La teoría matemática del caos, esa que sostiene que mínimas mutaciones en las condiciones iniciales de un sistema complejo pueden provocar enormes transformaciones, se hizo patente en estas últimas semanas. Por si la inestabilidad institucional fuera ya poca, un aleteo en Murcia ha estado a punto de trastocar el mapa político de España. En las mociones de censura, la ruptura de alianzas, las deserciones han consumido las energías de la clase dirigente. Creerán los intérpretes protagonizar un lance de ajedrez, aunque parece el juego de la oca. “La alternancia fecunda el suelo de la democracia”, sostenía Churchill. Excepto cuando se persiguen descaradas rentas partidistas pensando en los siguientes comicios.

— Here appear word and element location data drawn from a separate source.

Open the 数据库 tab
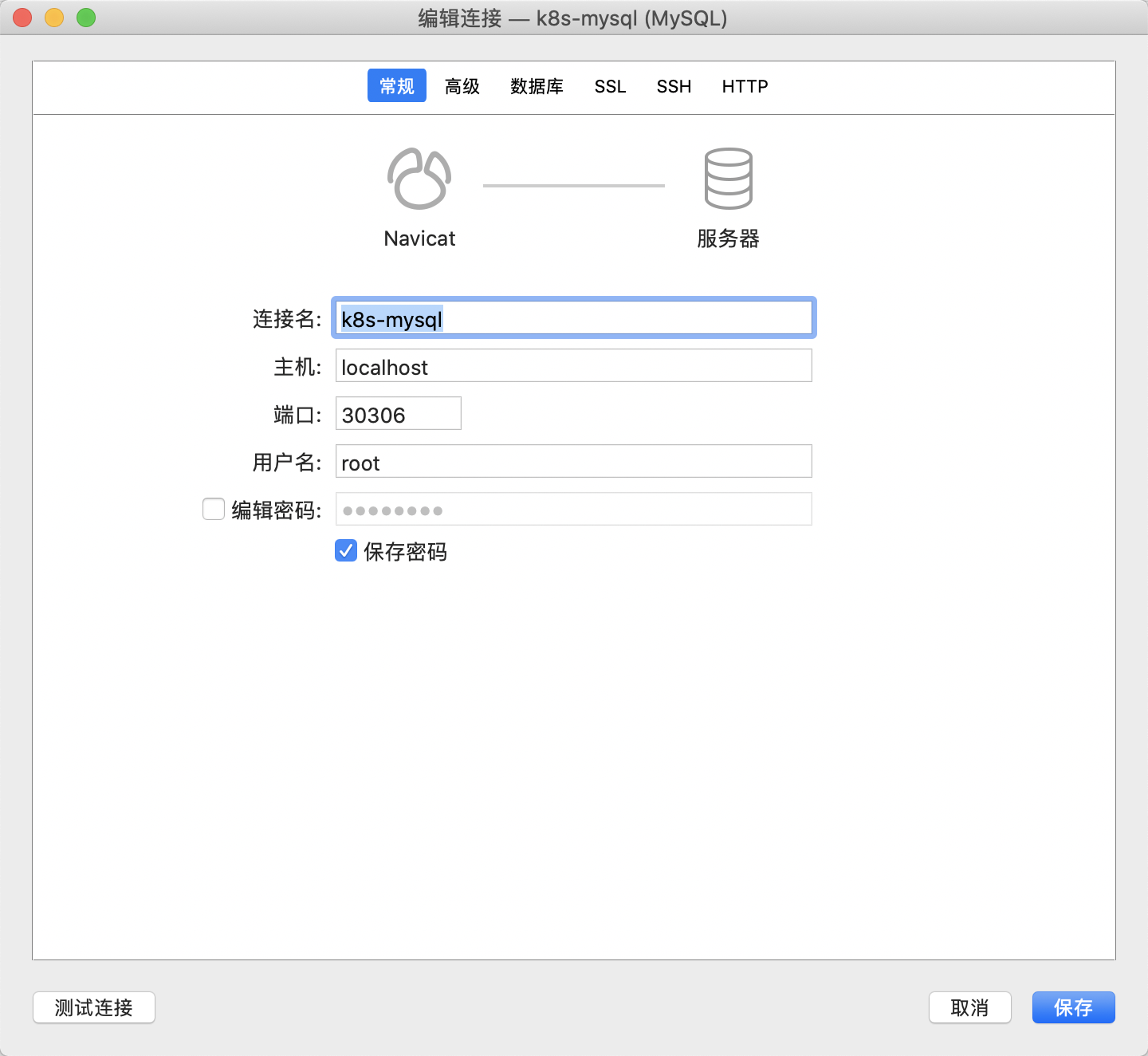 tap(536, 86)
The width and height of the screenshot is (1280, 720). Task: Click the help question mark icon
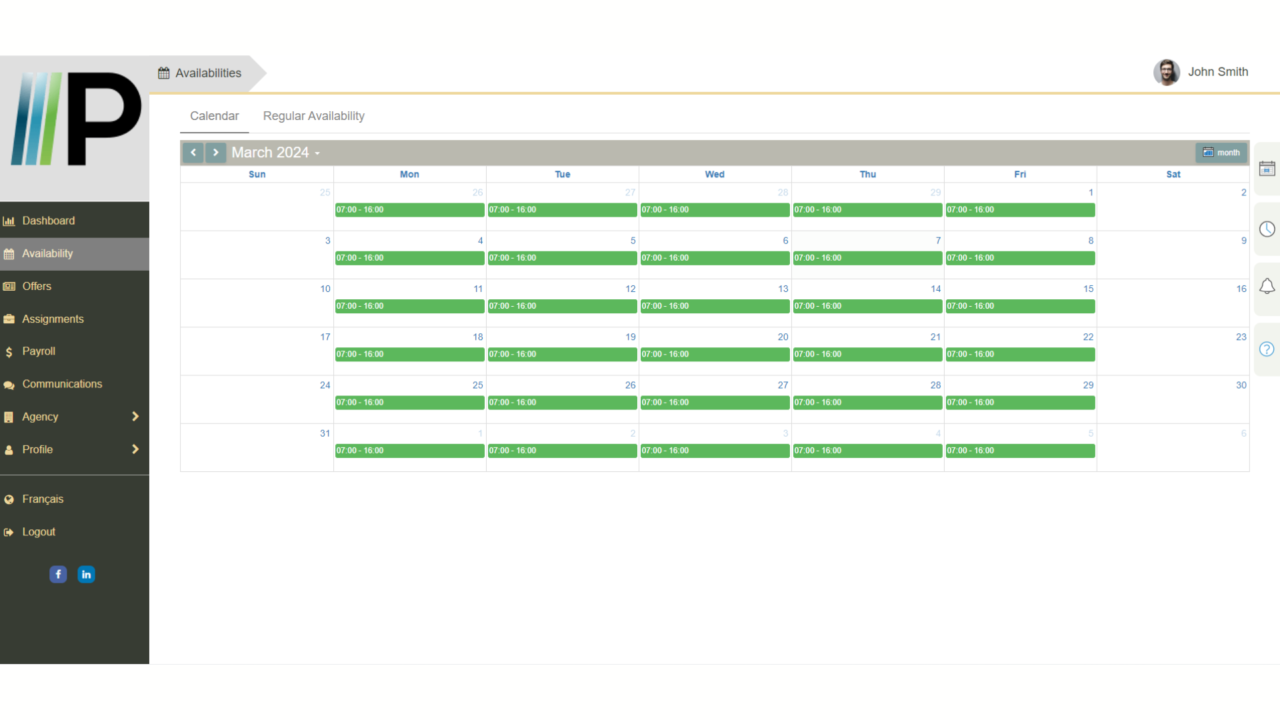(x=1266, y=349)
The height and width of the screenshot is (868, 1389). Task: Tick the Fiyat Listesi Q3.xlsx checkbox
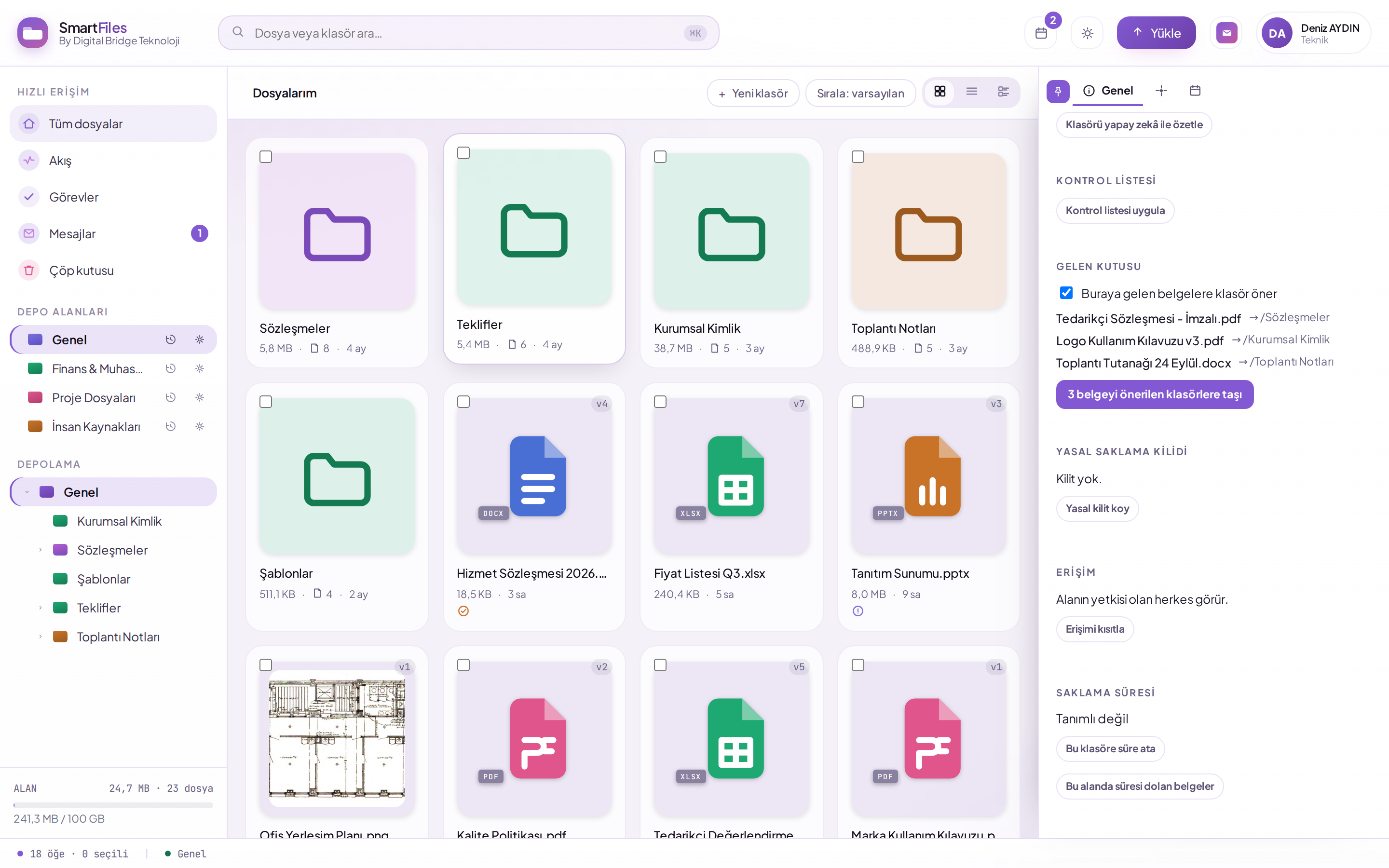[x=660, y=402]
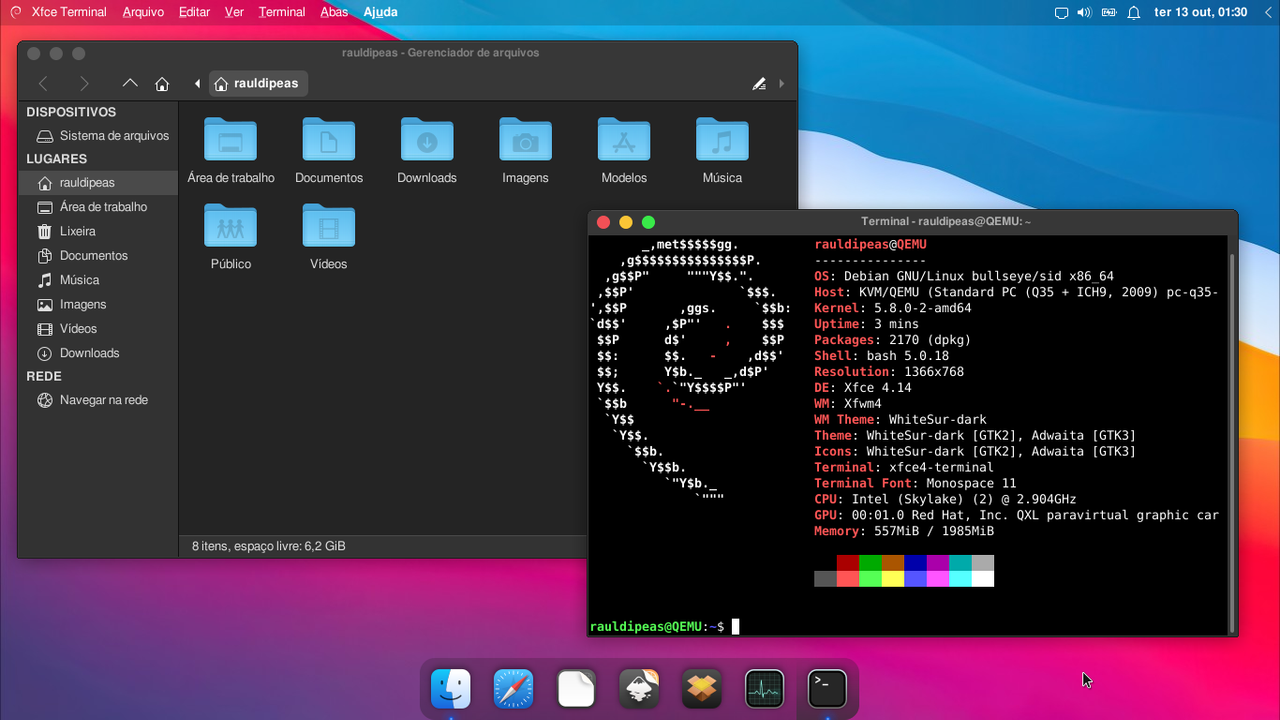This screenshot has width=1280, height=720.
Task: Open the Inkscape icon in the dock
Action: click(x=639, y=689)
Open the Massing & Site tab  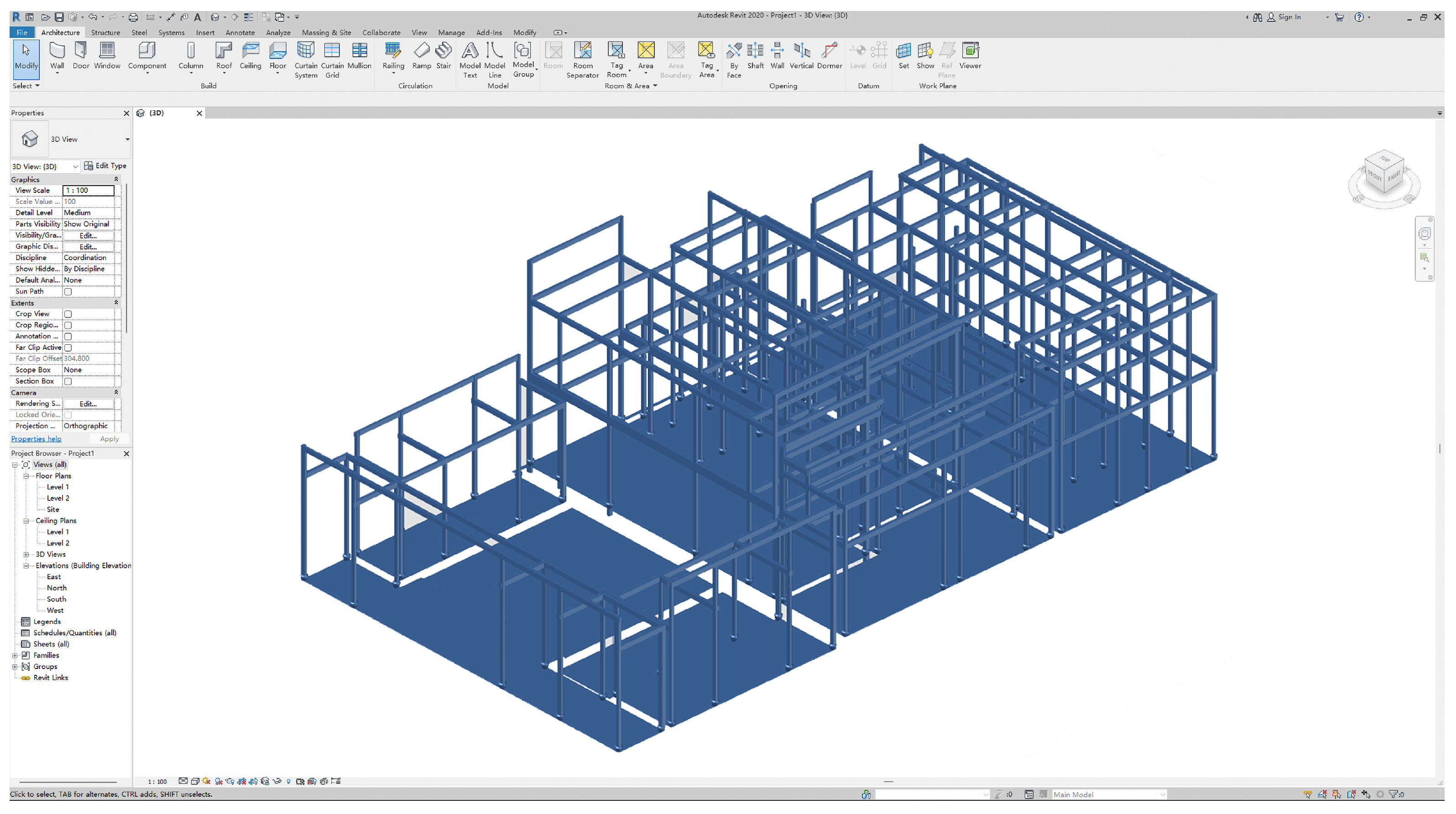[x=326, y=32]
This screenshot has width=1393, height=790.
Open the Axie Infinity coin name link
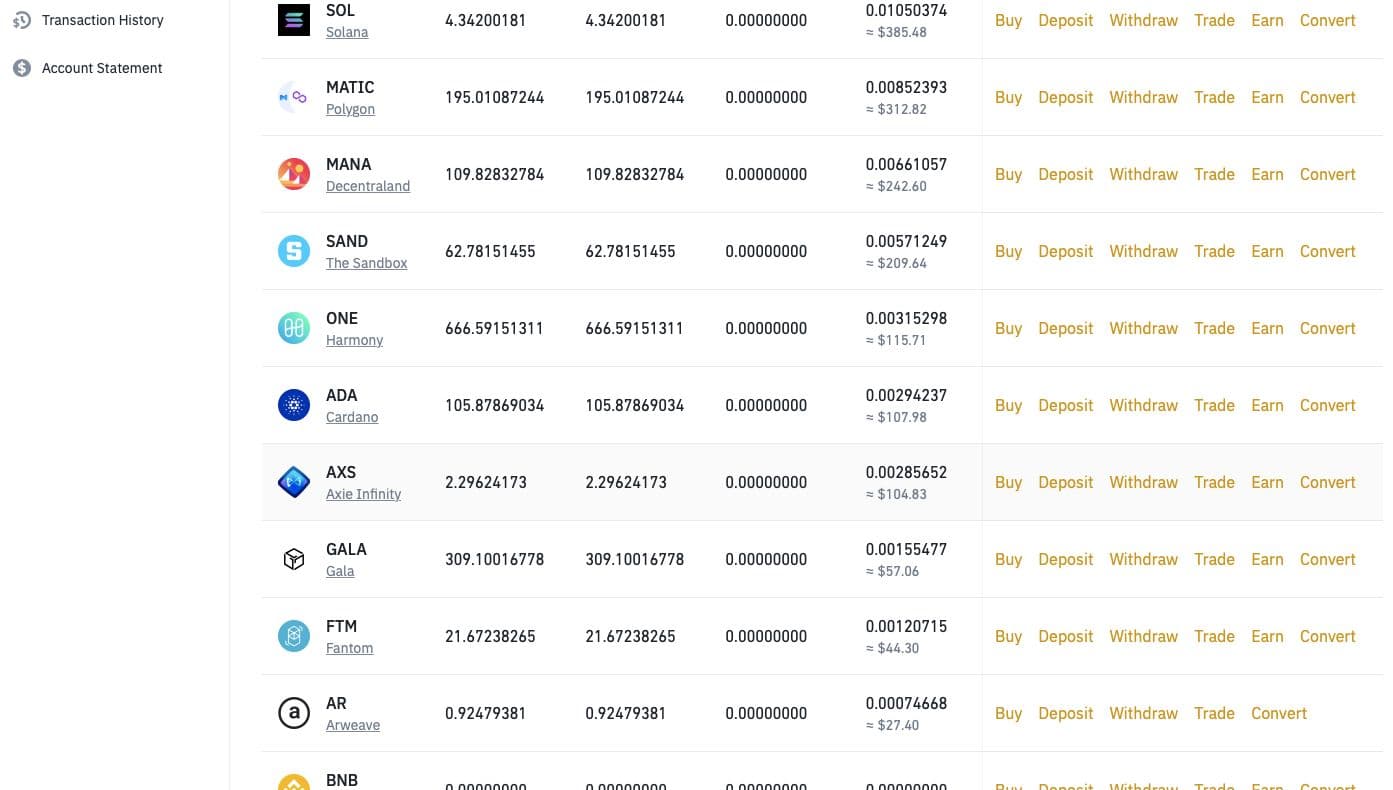click(363, 494)
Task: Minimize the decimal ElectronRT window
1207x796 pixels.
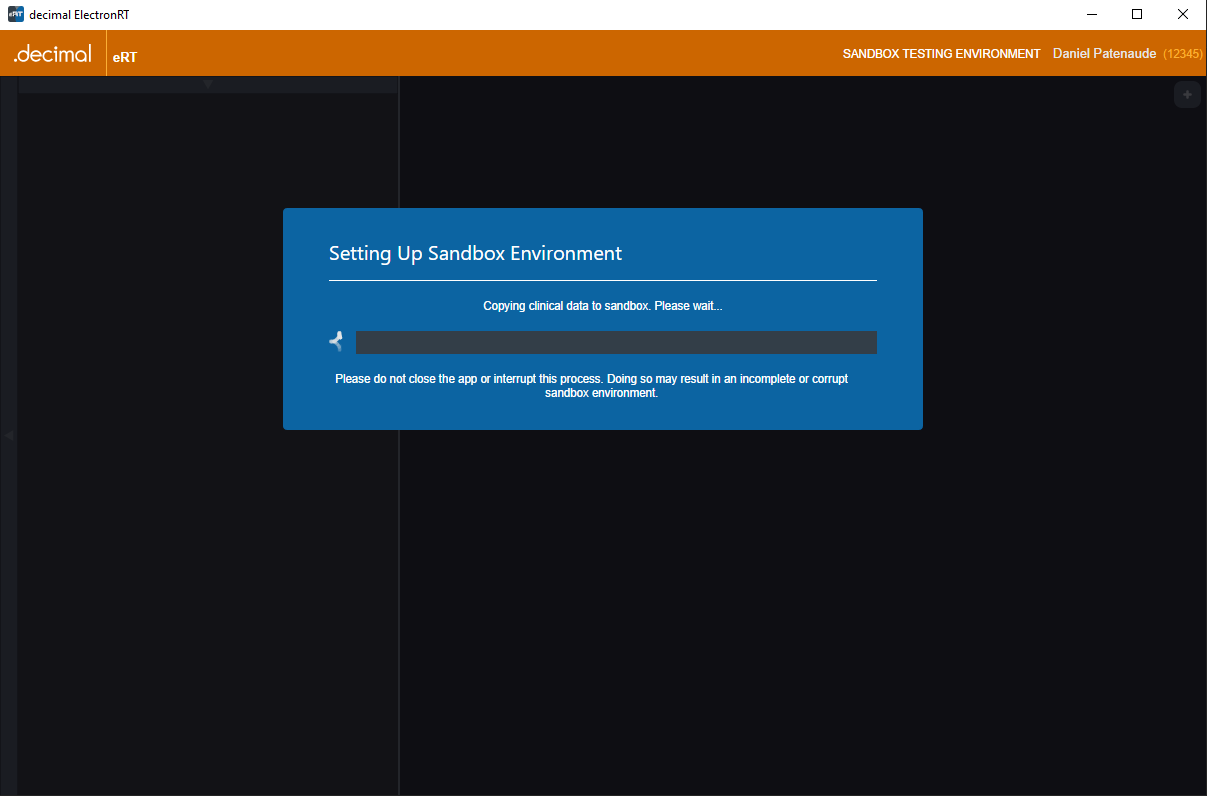Action: coord(1091,14)
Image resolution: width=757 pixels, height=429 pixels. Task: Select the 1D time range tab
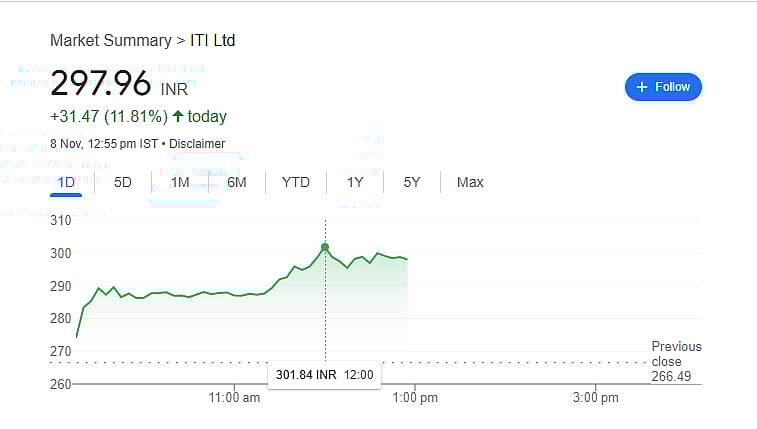66,182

La trampa murciana aboca ahora a Ciudadanos a luchar a la desesperada por su supervivencia. El PP nacional apura acontecimientos con el ansia de reunificar bajo su paraguas a los conservadores. El PSOE maniobra en la sombra para destruir a los populares, el objetivo que persigue desde que triunfó el sanchismo. El desmarque de Podemos bajo la excusa de frenar a la derecha lastra en realidad a la izquierda. Una escaramuza más del matrimonio envenenado entre morados y socialistas para apropiarse de la herencia progresista. Vox y los independentistas sacan la caña: ni una tragedia humana y económica descomunal vacuna contra el populismo. Ninguna de las dos mociones autonómicas, primero la de Murcia, después la de Castilla y León, ha triunfado. La tercera, en el Ayuntamiento de Murcia, prosperó este viernes desalojando al PP del poder 26 años después. Todavía habrá que esperar hasta el 4 de mayo para conocer el desenlace del anticipo electoral en Madrid que aquellas propiciaron.

La palabra responsabilidad deriva del latín responsum, una forma del verbo responder. Lo que ocurre denota una manifiesta irresponsabilidad porque nadie responde de sus actos, ni detalla las razones verdaderas de sus decisiones para propinar una patada al tablero. Nadie explica de frente sus motivaciones, ni desea asumir el coste que conlleva su comportamiento, en particular cuando resulta impopular. Quedarse en lo superficial elude la rendición de cuentas y la coherencia, dos principios básicos de calidad que parecen no regir hoy para quien asume la misión de prestar un servicio. Esa política de vigilancia del adversario por el rabillo del ojo sin alzar la vista al horizonte alienta el pesimismo extremo que sufre gran parte de la sociedad española, y gallega, temerosa por su salud y con dificultades para llegar a fin de mes.

Urgen muchas reformas. Habrá que incorporar al listado la de los partidos. Convertidos en empresas endogámicas para premiar la sumisión, con amplísimos organigramas que alimentar, confunden las instituciones con sus propias sedes, vapulean los órganos independientes y sepultan cualquier aspiración regeneracionista porque implicaría hacerse el harakiri. Con la política a garrotazos, donde antes existían propuestas ahora hay humo y fantasmas resucitados del pasado. Que se degüellen de una vez y nos dejen en paz, clamarán los desesperados. Pero no cabe desentenderse, sino plantarse con firmeza, basta ya, para exigir un cambio radical. Porque esos palos en realidad no se los propinan entre ellos. Los descargan sobre el lomo de una ciudadanía que percibe atónita cómo su vida empeora sin remedio.